- [EXERCISE DESCRIPTION]: Set out the rows below as a numbered list, starting at the line containing "This screenshot has height=493, width=812." and ending at the line containing "click(x=220, y=287)", with both of those lines included and any blank lines omitted.

- [GIVEN RECORDS]:
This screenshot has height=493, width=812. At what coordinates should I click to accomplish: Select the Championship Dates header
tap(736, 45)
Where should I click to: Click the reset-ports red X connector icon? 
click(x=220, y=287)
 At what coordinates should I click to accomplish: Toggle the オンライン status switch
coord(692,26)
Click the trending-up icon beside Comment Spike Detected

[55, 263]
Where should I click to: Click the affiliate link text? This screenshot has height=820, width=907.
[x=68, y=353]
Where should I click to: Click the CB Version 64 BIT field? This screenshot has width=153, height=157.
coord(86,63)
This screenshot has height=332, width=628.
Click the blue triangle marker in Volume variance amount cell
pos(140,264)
* * *
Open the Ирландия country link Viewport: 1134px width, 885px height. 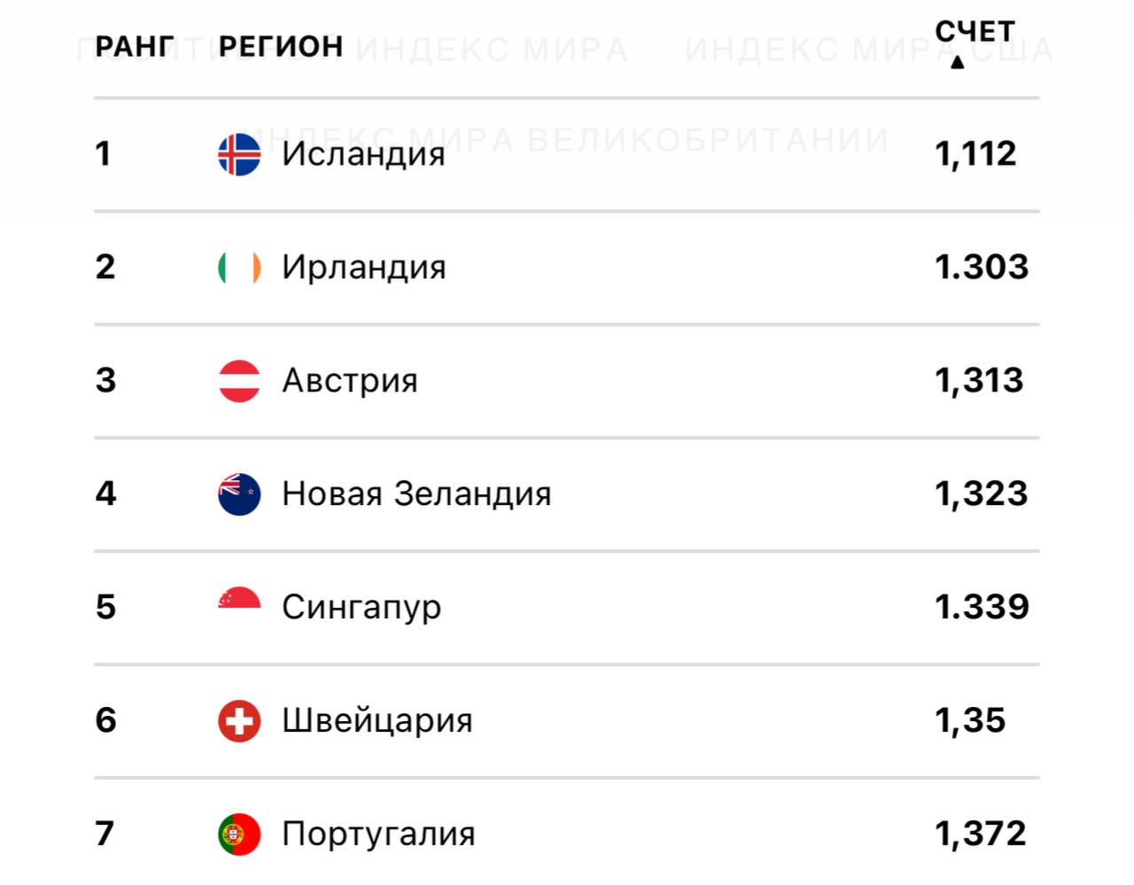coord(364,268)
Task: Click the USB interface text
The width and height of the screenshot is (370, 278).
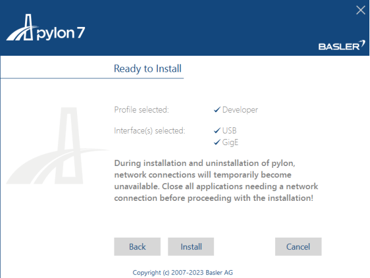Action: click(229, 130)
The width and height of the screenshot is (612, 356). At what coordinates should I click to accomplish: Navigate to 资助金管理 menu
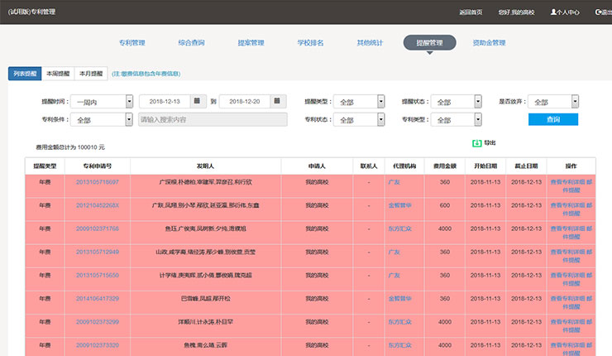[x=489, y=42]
--
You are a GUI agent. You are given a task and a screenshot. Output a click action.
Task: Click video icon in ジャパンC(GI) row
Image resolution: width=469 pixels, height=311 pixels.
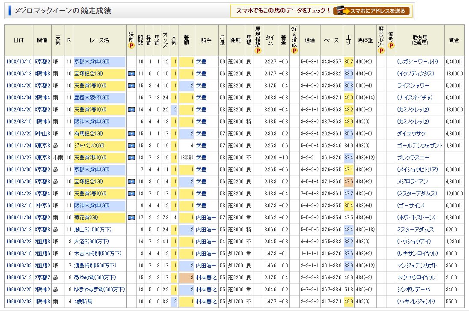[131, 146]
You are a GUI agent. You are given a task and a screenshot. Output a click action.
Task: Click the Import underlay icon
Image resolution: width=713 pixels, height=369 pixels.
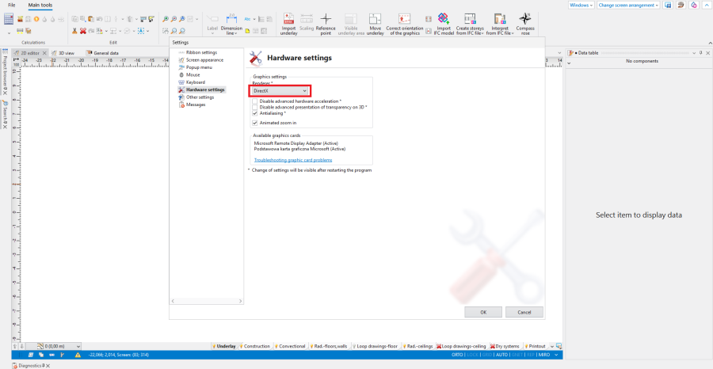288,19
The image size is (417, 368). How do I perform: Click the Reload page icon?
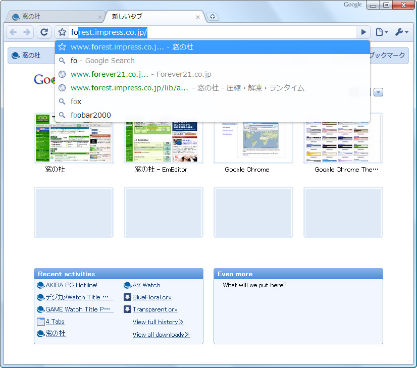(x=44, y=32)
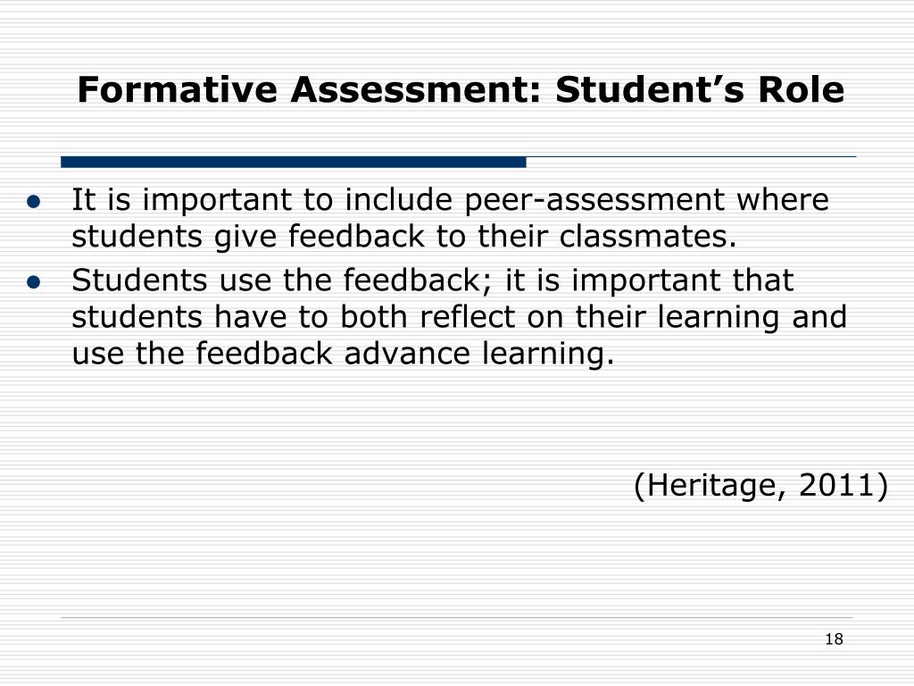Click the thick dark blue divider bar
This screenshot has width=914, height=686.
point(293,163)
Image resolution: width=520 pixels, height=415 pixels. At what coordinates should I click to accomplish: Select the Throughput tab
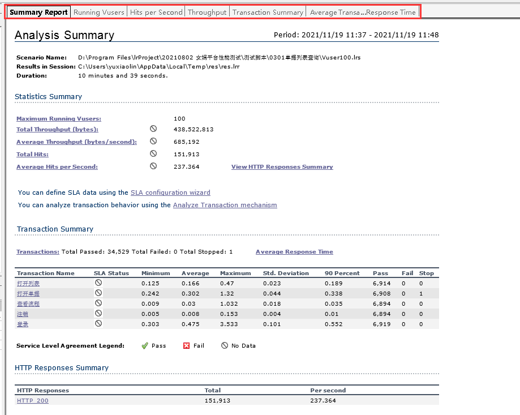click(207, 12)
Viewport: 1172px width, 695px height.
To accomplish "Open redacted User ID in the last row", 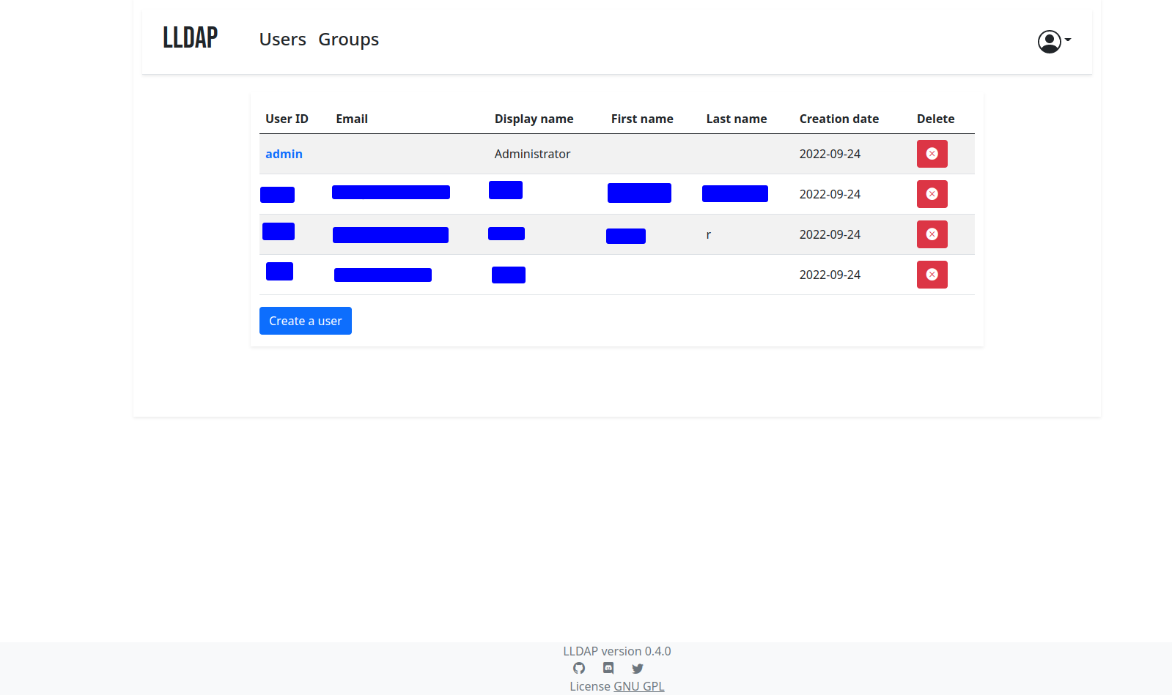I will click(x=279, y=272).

- [RESULT FOR THIS TASK]:
1. This screenshot has height=493, width=812. At what coordinates should I click to accomplish: Select the Championship Dates header
2. tap(736, 45)
3. Where should I click to: Click the reset-ports red X connector icon? 
4. click(x=220, y=287)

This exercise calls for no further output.